### SET PROBLEM A:
Reproduce the sea-level rise article word for word, everything from "Last September, thanks" down to "as sea walls.".
# PAGE start
Published by the Point Reyes Light with photo by David Briggs
By 2030, the projected sea level combined with a particularly nasty storm event could flood nearly everything west of Highway 1 in Stinson Beach: 590 parcels, 430 buildings and several miles of road. By the middle of the century, every high tide will bring flooding, and the roadways will likely need to be altered to maintain access to the low-lying town.
The Marin County Community Development Agency, in a countywide sea-level rise adaptation report published two years ago, selected both Stinson Beach and the eastern shore of Tomales Bay as priorities for mitigation efforts. The projections for the impact on those two areas—based on a coastal storm modeling system created by the United States Geological Survey—are among many alarming revelations in a sea-level rise vulnerability assessment released in 2016.
Last September, thanks to funding from the California Coastal Conservancy, the county awarded a consultant $190,000 to complete a feasibility study that examined whether a nature-based, living shoreline project along Stinson Beach could adequately protect nearby private homes and public resources; another $214,714 was awarded for a similar project on Tomales Bay. The studies were intended to evaluate alternatives to traditional armoring, such as sea walls.
# PAGE end
### SET PROBLEM B:
Rewrite the rows from the line containing "Click the volume speaker tray icon" down to the end of the rows, swapping "icon" for "button" and keeping everything else the same. Omit the pictures.
# RAW DATA start
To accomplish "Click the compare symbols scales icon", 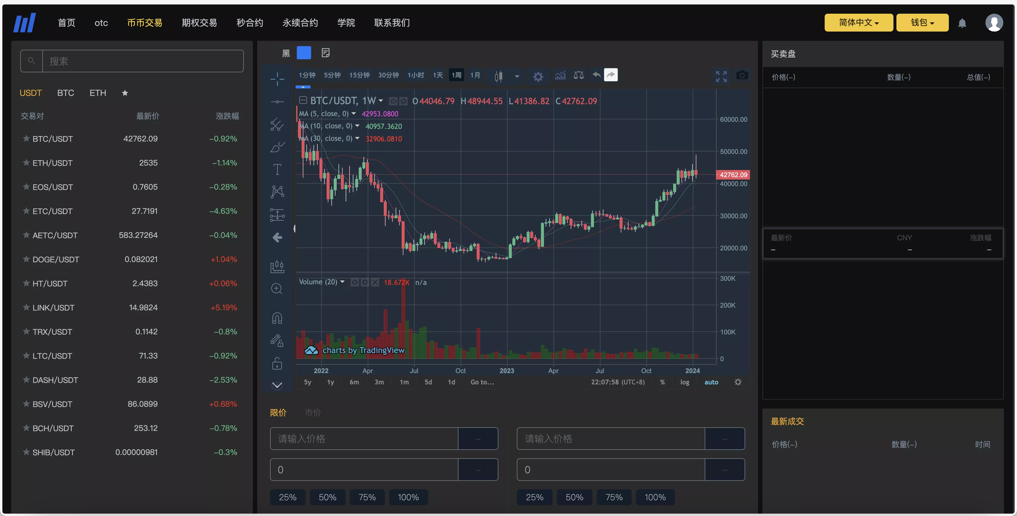I will pos(578,75).
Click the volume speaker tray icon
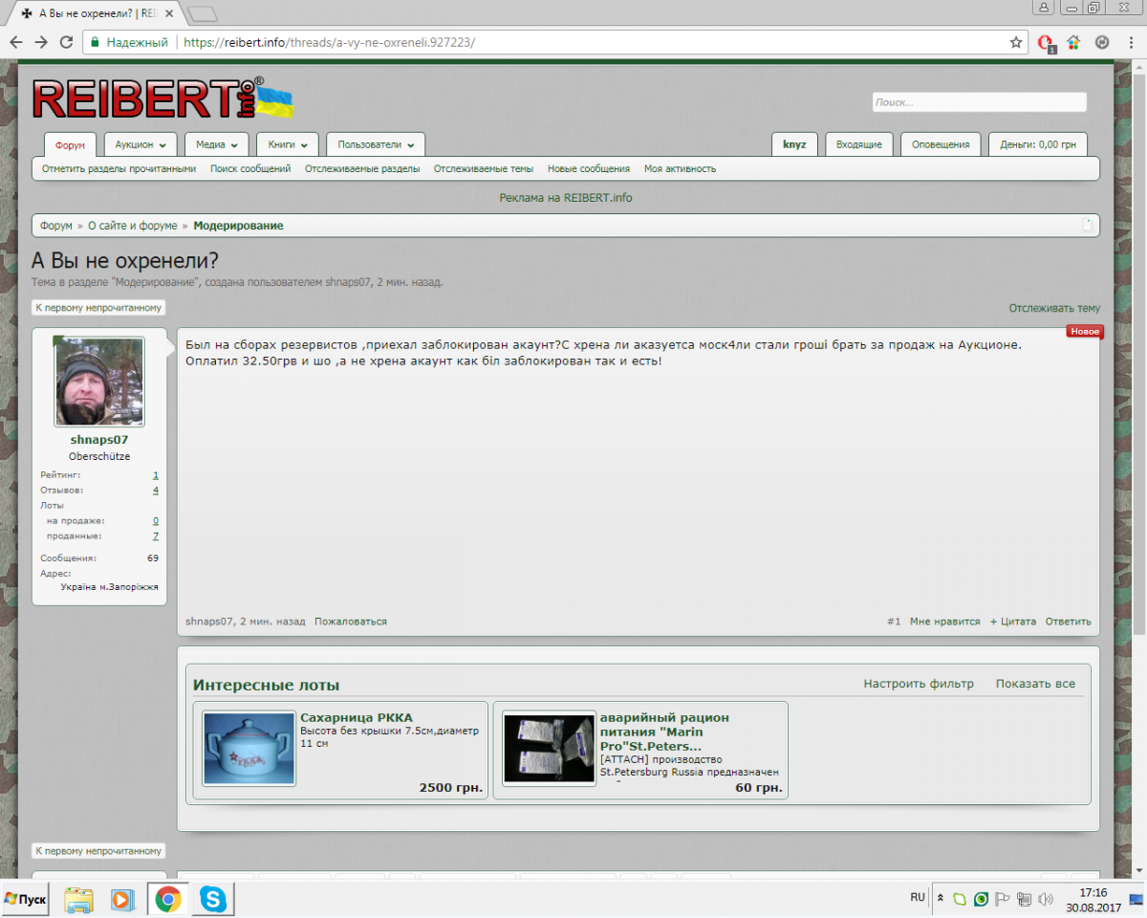This screenshot has width=1147, height=918. tap(1046, 899)
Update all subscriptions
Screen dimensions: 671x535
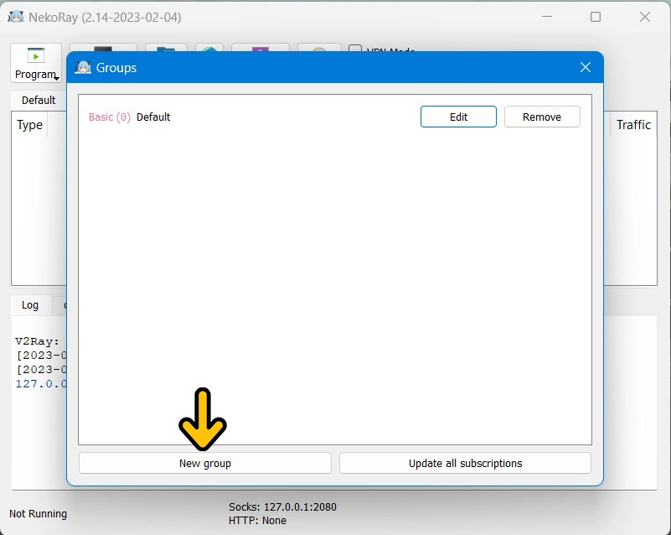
# RAW DATA end
### COMPLETE ANSWER A:
Last September, thanks to funding from the California Coastal Conservancy, the county awarded a consultant $190,000 to complete a feasibility study that examined whether a nature-based, living shoreline project along Stinson Beach could adequately protect nearby private homes and public resources; another $214,714 was awarded for a similar project on Tomales Bay. The studies were intended to evaluate alternatives to traditional armoring, such as sea walls.

### COMPLETE ANSWER B:
Click the volume speaker tray button
This screenshot has width=1147, height=918. tap(1046, 899)
Update all subscriptions
Screen dimensions: 671x535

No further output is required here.